Le gouvernement accuse les États-Unis

Le gouvernement impute la vague de violence aux États-Unis. Ils ont permis aux barons de la drogue de se rendre, provoquant ainsi des troubles au sein des cartels. Le gouvernement de Mexico lui-même a envoyé des centaines de soldats à Sinaloa. Mais ils ne sont pas entraînés pour les combats de rue dans une ville de plusieurs millions d’habitants et contre un cartel qui possède de nombreux fusils de sniper et mitraillettes. À la recherche d’un suspect, des militaires sont entrés par effraction dans un complexe d’appartements luxueux du centre-ville et ont fini par tirer sur un jeune passant, un avocat qui passait par là.

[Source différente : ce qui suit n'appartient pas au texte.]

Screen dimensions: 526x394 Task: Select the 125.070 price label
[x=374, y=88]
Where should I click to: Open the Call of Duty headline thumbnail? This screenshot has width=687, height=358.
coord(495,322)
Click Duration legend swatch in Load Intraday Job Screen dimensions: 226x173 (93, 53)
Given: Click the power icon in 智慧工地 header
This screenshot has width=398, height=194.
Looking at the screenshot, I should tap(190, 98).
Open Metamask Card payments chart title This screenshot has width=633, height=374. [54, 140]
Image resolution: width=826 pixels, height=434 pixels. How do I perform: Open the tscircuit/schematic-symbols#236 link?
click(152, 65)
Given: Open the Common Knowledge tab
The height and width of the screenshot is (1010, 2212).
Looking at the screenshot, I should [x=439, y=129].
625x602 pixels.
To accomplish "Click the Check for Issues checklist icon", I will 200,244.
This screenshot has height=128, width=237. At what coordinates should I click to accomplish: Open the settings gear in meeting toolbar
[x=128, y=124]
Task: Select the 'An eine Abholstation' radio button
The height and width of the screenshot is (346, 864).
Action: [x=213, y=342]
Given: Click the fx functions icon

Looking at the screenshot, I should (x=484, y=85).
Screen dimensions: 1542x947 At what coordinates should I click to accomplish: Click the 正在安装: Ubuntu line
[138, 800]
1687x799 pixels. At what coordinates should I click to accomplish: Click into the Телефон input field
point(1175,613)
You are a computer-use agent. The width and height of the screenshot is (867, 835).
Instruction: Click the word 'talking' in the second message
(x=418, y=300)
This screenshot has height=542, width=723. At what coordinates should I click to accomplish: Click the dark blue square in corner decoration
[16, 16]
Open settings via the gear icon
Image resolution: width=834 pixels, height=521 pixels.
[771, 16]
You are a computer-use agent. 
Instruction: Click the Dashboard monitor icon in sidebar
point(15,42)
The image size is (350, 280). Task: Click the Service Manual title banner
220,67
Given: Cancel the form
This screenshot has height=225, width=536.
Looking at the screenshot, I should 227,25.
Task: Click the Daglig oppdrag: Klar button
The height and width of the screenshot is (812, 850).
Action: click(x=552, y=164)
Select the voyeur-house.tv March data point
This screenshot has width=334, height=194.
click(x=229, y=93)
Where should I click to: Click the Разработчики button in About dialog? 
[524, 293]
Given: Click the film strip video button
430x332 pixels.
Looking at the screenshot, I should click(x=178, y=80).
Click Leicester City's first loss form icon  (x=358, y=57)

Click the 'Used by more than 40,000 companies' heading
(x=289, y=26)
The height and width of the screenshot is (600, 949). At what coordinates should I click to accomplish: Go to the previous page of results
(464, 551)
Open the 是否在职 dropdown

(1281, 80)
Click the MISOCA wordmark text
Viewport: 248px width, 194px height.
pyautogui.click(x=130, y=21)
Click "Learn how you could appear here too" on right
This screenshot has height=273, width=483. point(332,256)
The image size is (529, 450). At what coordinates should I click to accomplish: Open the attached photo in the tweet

Le militant pacifiste López exige que des soldats et des policiers soient postés devant les écoles afin que les enfants puissent à nouveau aller en classe. Ils reçoivent actuellement un enseignement principalement en ligne parce que leurs parents pensent qu’il est trop dangereux de les amener à l’école. Cependant, la police n’est pas opérationnelle pour le moment. Les soldats ont désarmé toute la municipalité de Culiacán et procèdent à des contrôles d’armes – une pratique courante lorsque l’armée soupçonne des policiers de travailler pour les cartels de la drogue.

Commerces et restaurants fermés

Un commandant de l’armée locale a reconnu que ce sont les cartels plutôt que l’État qui décident de la fin des violences. López déclare : « À Culiacán, personne ne croit plus que nous serons en sécurité, ni parmi les policiers ni parmi les soldats. » Cela affecte la vie quotidienne et l’économie. « De nombreux magasins, restaurants et discothèques sont fermés depuis un mois. »

Selon la présidente de la Chambre locale des restaurants, Laura Guzmán, environ 180 commerces de Culiacán ont fermé définitivement ou temporairement depuis le 9 septembre. Près de 2 000 emplois ont été perdus. Certaines entreprises ont tenté d’organiser de longues après-midi pour les résidents qui ont peur de sortir la nuit tombée. Mais pas assez de monde est venu. « Pour le moment, les jeunes ne sont pas intéressés à sortir », explique Guzmán.

Les gens cherchaient refuge dans la station balnéaire de Mazatlan, à deux heures et demie de route, s’ils voulaient échapper un moment aux violences. Mais en septembre, des membres armés du cartel ont détourné des bus de passagers, débarqué des touristes et incendié les véhicules pour bloquer la route menant à Mazatlan. Cela signifie que cet endroit n’est plus une option.

Une dernière option n’est disponible que pour quelques-uns. « Ceux qui ont les moyens économiques quittent la ville en avion pour faire une pause », explique Guzmán.